Mezzo-soprano Rise Stevens, who sang with the Metropolitan Opera in Manhattan for more than 20 years, has died in New York three months shy of her 100th birthday.
Among Rise Stevens’ greatest roles was the title character in Carmen in the 1950s, which she sang for 124 performances.
Rise Stevens also had a brief Hollywood film career in the 1940s, starring in Oscar-winning Bing Crosby film Going My Way.
The Metropolitan Opera called her “a consummate artist, treasured colleague, and devoted supporter of the company”.
Born Rise Steenberg on 11 June 1913, she first began singing at the age of 10 on a radio children’s hour in New York.
She received a scholarship to study at the renowned Julliard School and turned down an invitation to audition for the Met in 1935 – instead choosing to continue her training in Europe instead.
Rise Stevens made her professional opera debut in Prague, where she first showed her mastery in the role of Carmen, before joining the Met in 1938 on tour in Mignon.
Her first film role was in the Oscar-nominated 1941 film The Chocolate Soldier opposite Nelson Eddy, leading to her role in Bing Crosby’s Going My Way which won seven Oscars including best picture.

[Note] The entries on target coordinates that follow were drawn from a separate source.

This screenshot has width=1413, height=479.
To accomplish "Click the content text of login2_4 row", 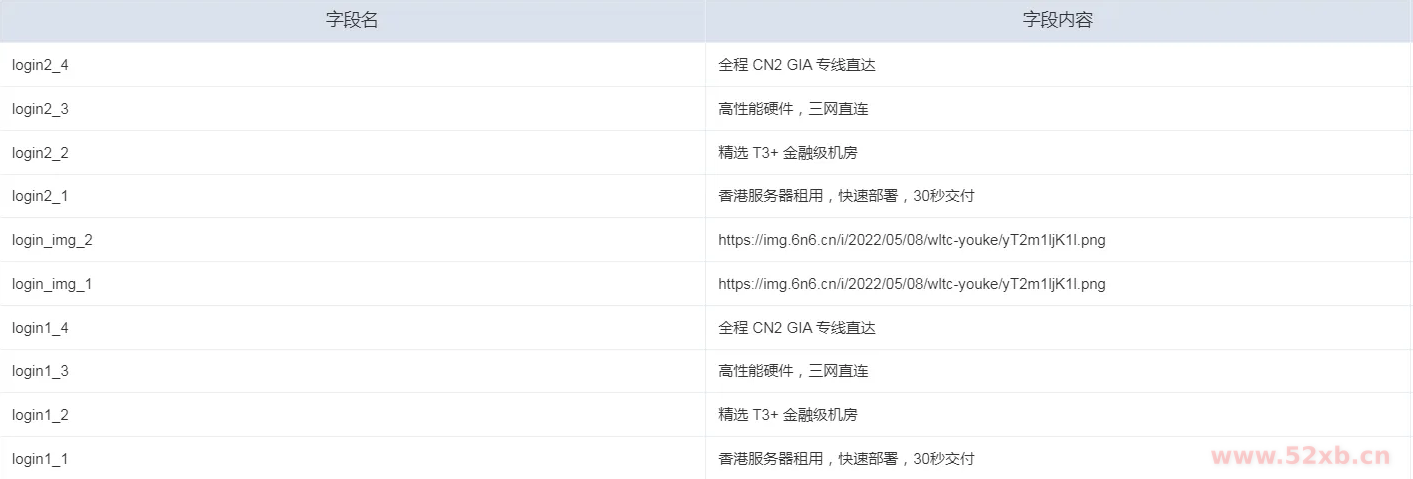I will click(797, 65).
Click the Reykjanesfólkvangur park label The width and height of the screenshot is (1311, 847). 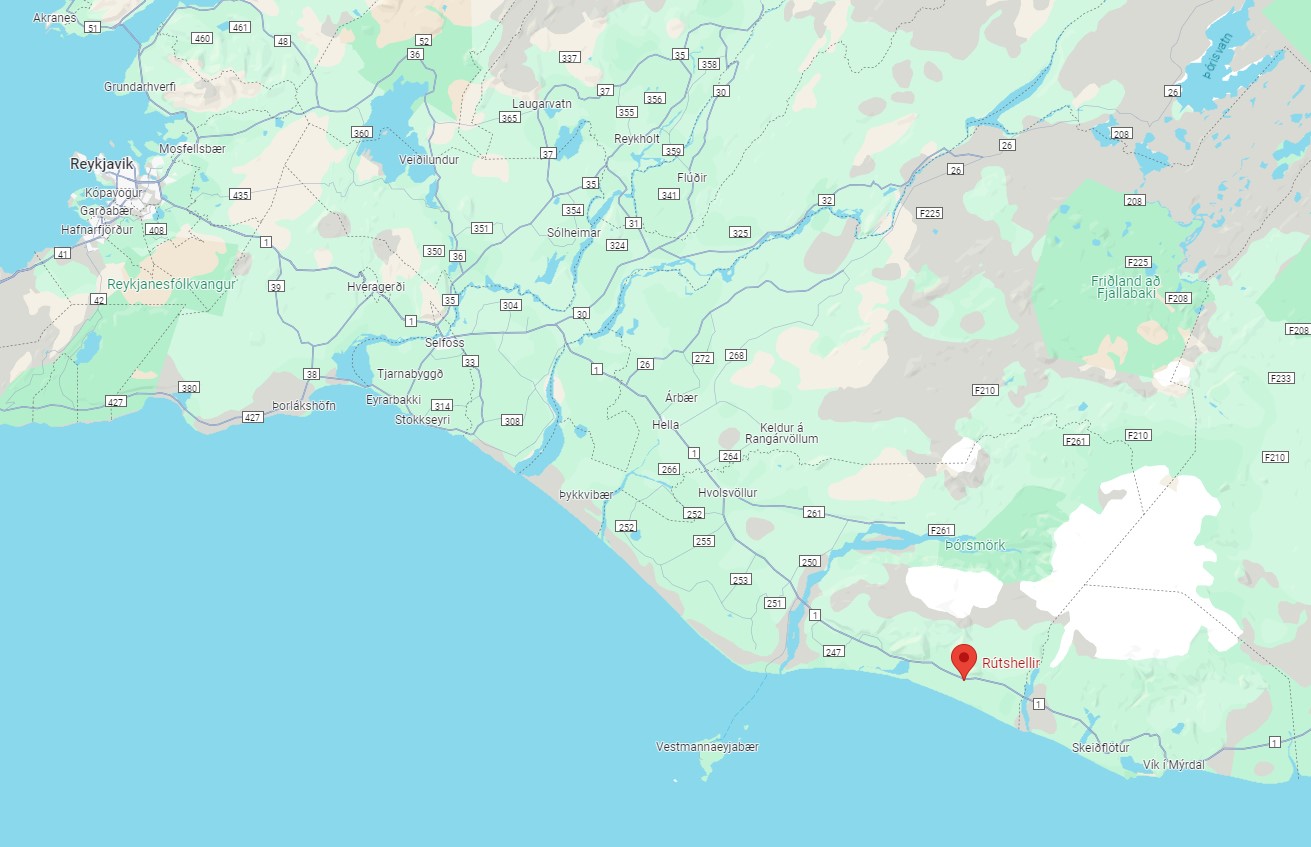171,284
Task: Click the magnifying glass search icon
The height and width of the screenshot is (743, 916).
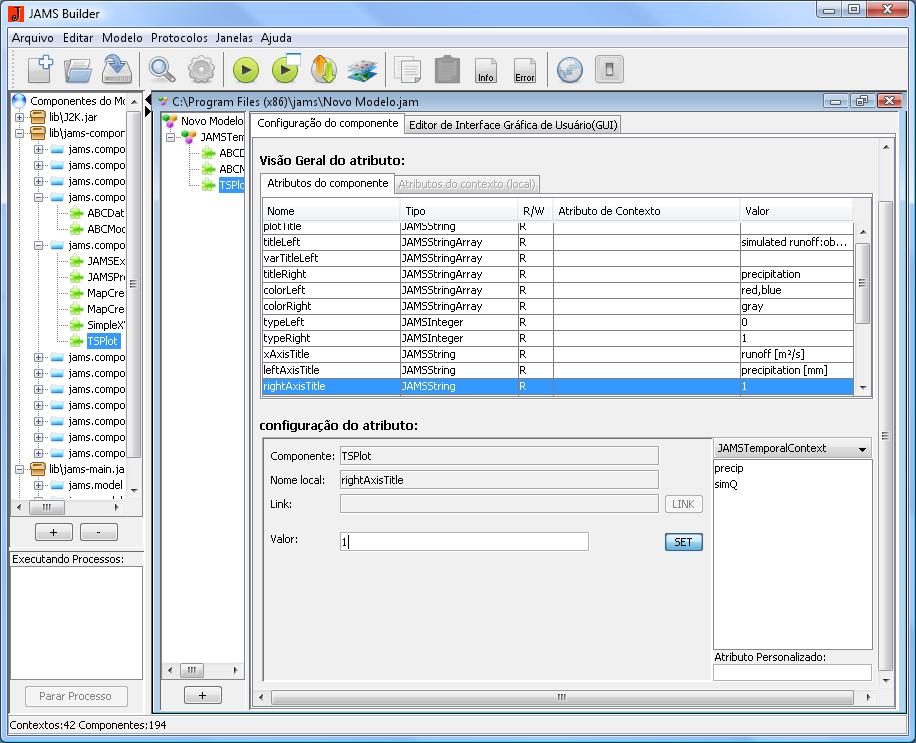Action: pos(162,69)
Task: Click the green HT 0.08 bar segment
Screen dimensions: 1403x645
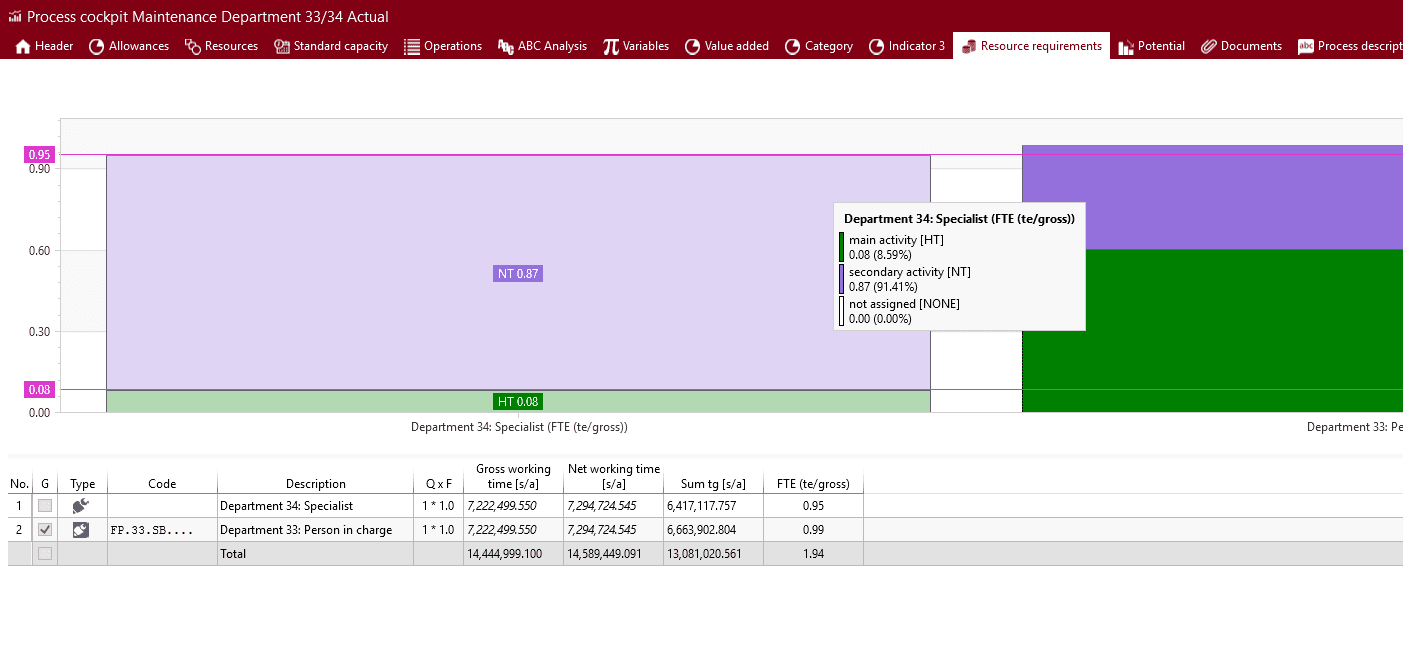Action: (300, 401)
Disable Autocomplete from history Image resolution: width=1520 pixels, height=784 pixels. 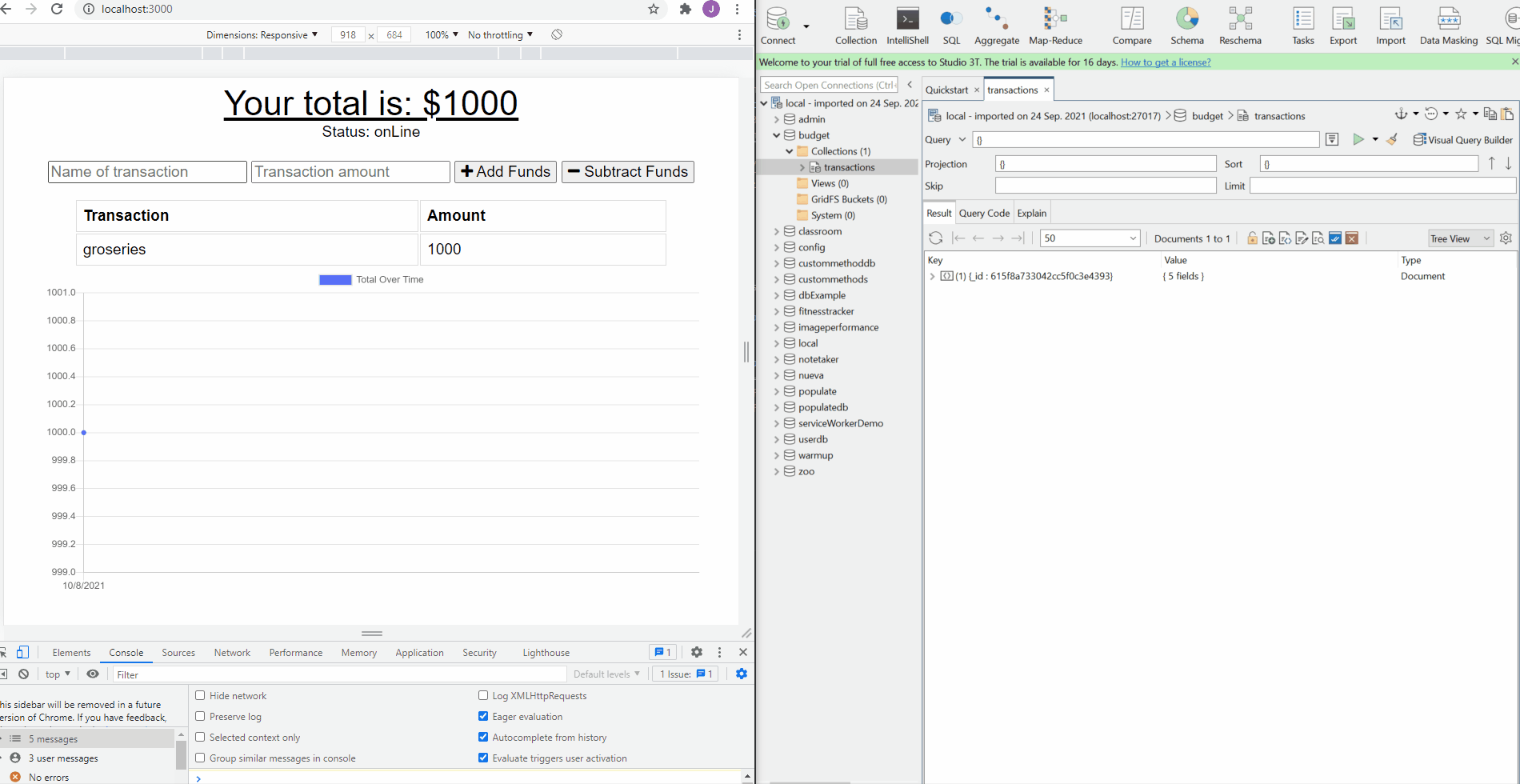[483, 737]
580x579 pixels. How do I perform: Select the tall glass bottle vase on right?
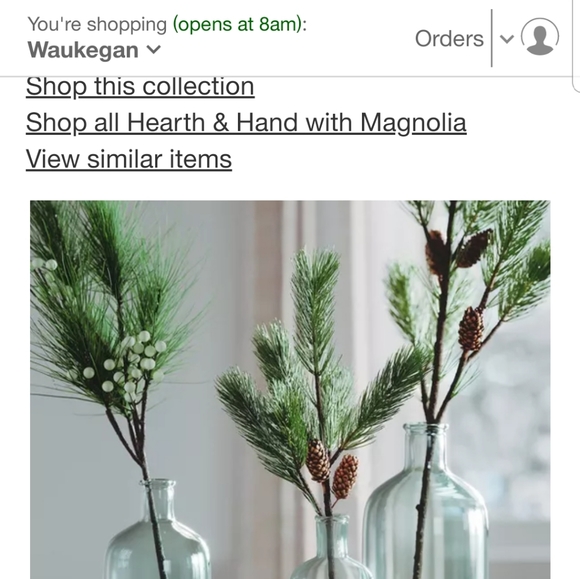[427, 503]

Rise Stevens turned her back on Hollywood shortly after because of her love for opera.
“I probably would never have reached that vast public had I not done films,” Rise Stevens had once said.
“At least, I won a lot of people over to opera.”
Among her other celebrated roles were Octavian in Der Rosenkavalier, Orfeo in Orfeo ed Euridice, Cherubino in The Marriage of Figaro and Dalila in Samson et Dalila.
Such was her skill, Lloyds of London insured her voice for $1 million in 1945.
Rise Stevens retired from performing opera in 1961, saying she wanted to bow out while she still had a great voice.
“It always bothered me, these great singers when I heard them again and again, remembering how magnificent they sounded once and no more,” she said.
Rise Stevens spent three years as director of the Met’s touring company. She was also a managing director of the Met, board member of the Metropolitan Opera Guild and president of the Mannes College of Music from 1975 to 1978.
She received the Kennedy Center Honour in 1990, where she was hailed as a singer “who raised the art of opera [in the US] to its highest level”.
Rise Stevens is survived by her son, the actor Nicholas Surovy, and a granddaughter.
Nicholas Surovy said a private memorial had been planned.